Isde, Associazione medici per l’ambiente, chiede che si facciano nuovi studi per chiarire una volta per tutte se tra l’esposizione al glifosato e l’aumento dei casi di celiachia ci sia una relazione di causa-effetto
Il glifosato può favorire la celiachia? O meglio, tra l’esposizione al glifosato e l’aumento di casi di celiachia c’è una relazione di causa-effetto? Purtroppo non c’è ancora una risposta certa a questa domanda, nonostante diversi studi sperimentali suggeriscano che il glifosato e alcune sue formulazioni possano alterare le comunità microbiche. È per questo che Isde, l’Associazione medici per l’ambiente, chiede che si facciano al più presto studi rigorosi per chiarire una volta per tutte questa relazione.
“Data la diffusione ubiquitaria dell’esposizione al glifosato, l’importante impatto sanitario della celiachia e il ruolo centrale del microbioma nell’immunità mucosale e nella tolleranza orale, questa ipotesi è troppo rilevante per essere scartata sulla base di studi preliminari imperfetti” afferma Giovanni Ghirga, pediatra di Isde Italia, che abbiamo raggiunto al telefono. “Sebbene oggi non vi sia motivo di modificare le raccomandazioni cliniche è doveroso investire in ricerche di alta qualità che possano risolvere questa questione – ha aggiunto Ghirga – Se esistesse un effetto, anche modesto ma reale, nei soggetti geneticamente suscettibili ad un meccanismo di disbiosi intestinale, chiarirlo avrebbe importanti implicazioni per la prevenzione e la regolamentazione della celiachia. Se invece gli studi dimostrassero l’assenza di effetti in questa direzione, sarebbe un risultato di altrettanto valore per pazienti, clinici e decisori politici”.
La richiesta di Isde è chiara: oggi sono sempre più numerosi i casi di celiachia e, dall’altro lato, l’esposizione al glifosato è a livelli elevatissimi; per questo diventa ancora più urgente stabilire se esiste una relazione di causa-effetto tra le due cose.
“Partendo dal principio di precauzione, chiediamo che non si chiuda la porta a ulteriori studi e che ci sia una valutazione chiara. È fondamentale sapere qual è quell’elemento ambientale scatenante, che favorisce in soggetti geneticamente predisposti l’insorgere della celiachia. In assenza di studi che chiariscano questo non potremo mai avere una protezione reale della popolazione”.

Righe estratte da una raccolta:
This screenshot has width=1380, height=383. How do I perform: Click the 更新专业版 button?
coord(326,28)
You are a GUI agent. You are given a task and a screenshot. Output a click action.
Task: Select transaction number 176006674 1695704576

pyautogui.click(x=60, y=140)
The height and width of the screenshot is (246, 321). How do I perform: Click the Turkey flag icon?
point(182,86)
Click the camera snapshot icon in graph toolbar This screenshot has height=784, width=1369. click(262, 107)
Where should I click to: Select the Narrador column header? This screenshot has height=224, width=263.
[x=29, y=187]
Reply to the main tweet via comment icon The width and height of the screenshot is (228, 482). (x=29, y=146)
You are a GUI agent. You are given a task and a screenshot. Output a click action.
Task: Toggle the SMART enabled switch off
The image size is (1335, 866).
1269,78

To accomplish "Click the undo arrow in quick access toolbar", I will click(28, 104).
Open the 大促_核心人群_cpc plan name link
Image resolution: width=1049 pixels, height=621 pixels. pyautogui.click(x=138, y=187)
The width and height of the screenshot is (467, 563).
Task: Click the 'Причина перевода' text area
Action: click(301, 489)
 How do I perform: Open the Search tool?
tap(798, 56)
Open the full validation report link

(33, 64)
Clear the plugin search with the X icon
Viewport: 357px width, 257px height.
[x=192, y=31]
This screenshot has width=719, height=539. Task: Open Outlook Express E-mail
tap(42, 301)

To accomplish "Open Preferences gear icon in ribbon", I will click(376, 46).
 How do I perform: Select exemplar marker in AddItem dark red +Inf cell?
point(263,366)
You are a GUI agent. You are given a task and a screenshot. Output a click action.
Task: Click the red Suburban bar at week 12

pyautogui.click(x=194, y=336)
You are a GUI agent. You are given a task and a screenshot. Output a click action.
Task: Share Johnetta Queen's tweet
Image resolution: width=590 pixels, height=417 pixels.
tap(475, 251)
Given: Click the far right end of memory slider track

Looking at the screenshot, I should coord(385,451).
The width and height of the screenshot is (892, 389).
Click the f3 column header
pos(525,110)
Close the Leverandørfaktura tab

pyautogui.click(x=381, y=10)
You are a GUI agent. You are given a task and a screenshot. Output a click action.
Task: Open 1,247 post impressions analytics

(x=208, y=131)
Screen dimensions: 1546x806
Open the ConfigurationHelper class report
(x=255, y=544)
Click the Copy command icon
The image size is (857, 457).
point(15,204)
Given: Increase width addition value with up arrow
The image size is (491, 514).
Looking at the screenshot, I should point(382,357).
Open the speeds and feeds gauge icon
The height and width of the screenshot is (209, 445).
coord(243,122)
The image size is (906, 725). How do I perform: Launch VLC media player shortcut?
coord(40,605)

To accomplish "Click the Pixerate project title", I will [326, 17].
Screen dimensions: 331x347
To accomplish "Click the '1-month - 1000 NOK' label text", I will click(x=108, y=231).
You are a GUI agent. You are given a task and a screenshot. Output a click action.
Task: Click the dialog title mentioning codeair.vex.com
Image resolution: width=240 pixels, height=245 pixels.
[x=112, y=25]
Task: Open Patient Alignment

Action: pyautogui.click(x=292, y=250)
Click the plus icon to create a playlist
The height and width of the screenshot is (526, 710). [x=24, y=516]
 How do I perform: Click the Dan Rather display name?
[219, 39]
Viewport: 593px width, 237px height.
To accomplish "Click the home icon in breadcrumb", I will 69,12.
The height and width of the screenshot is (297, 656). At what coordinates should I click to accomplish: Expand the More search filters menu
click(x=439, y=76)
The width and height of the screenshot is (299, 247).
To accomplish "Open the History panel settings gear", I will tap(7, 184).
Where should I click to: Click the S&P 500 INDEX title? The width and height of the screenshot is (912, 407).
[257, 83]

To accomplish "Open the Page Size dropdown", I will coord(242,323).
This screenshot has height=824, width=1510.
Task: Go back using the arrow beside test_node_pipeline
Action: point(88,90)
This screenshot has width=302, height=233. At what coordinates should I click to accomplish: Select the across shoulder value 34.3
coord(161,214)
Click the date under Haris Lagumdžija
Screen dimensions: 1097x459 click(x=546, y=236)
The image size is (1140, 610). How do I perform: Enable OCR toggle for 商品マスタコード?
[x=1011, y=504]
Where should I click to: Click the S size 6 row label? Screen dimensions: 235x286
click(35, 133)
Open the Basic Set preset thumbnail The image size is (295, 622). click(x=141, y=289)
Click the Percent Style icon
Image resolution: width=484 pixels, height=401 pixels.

Domande di studio:
- A) Stabilisci se ciascuna affermazione concorda con il brano sul glifosato e la celiachia, rispondendo sì o no e citando le parole decisive del brano: (i) esiste già una risposta certa sulla relazione di causa-effetto tra glifosato e celiachia; (ii) secondo Ghirga oggi c'è motivo di modificare le raccomandazioni cliniche; (iii) Giovanni Ghirga è pediatra di Isde Italia.
- B) Prosegui il brano sul glifosato e la celiachia partendo dalla sua ultima frase.
Le righe non hanno alcun legame con il brano sul glifosato e la celiachia.

Risultati:
- A)
(i) No: "Purtroppo non c’è ancora una risposta certa a questa domanda".
(ii) No: "Sebbene oggi non vi sia motivo di modificare le raccomandazioni cliniche".
(iii) Sì: "Giovanni Ghirga, pediatra di Isde Italia".

- B)
In un servizio del Salvagente abbiamo elencato tutti i principali studi che analizzato gli effetti sulla salute umana dell’esposizione al glifosato. Tra questi ci sono gli studi sugli effetti di alterazione del microbiota intestinale:
- l’articolo di novembre 2020 sul Journal of Hazardous Materials riporta che circa il 54% delle specie nel nucleo del microbioma intestinale umano sono “potenzialmente sensibili” al glifosato. Con una “grande proporzione” di batteri nel microbioma intestinale sensibili al glifosato, l’assunzione di glifosato “può influenzare gravemente la composizione del microbioma intestinale umano”, hanno detto gli autori nel loro articolo.
- una revisione della letteratura del 2020 sugli effetti del glifosato sul microbioma intestinale conclude che “i residui di glifosato sul cibo potrebbero causare disbiosi, dato che i patogeni opportunisti sono più resistenti al glifosato rispetto ai batteri commensali”. Il documento continua: “Il glifosato può essere un fattore scatenante ambientale critico nell’eziologia di diversi stati patologici associati alla disbiosi, tra cui la celiachia, la malattia infiammatoria intestinale e la sindrome dell’intestino irritabile. L’esposizione al glifosato può anche avere conseguenze per la salute mentale, tra cui ansia e depressione, attraverso alterazioni nel microbioma intestinale “.
- uno studio sui ratti del 2018 condotto dall’Istituto Ramazzini ha riportato che l’esposizione a basse dosi a Roundup a livelli considerati sicuri ha alterato in modo significativo il microbiota intestinale in alcuni dei cuccioli di ratto.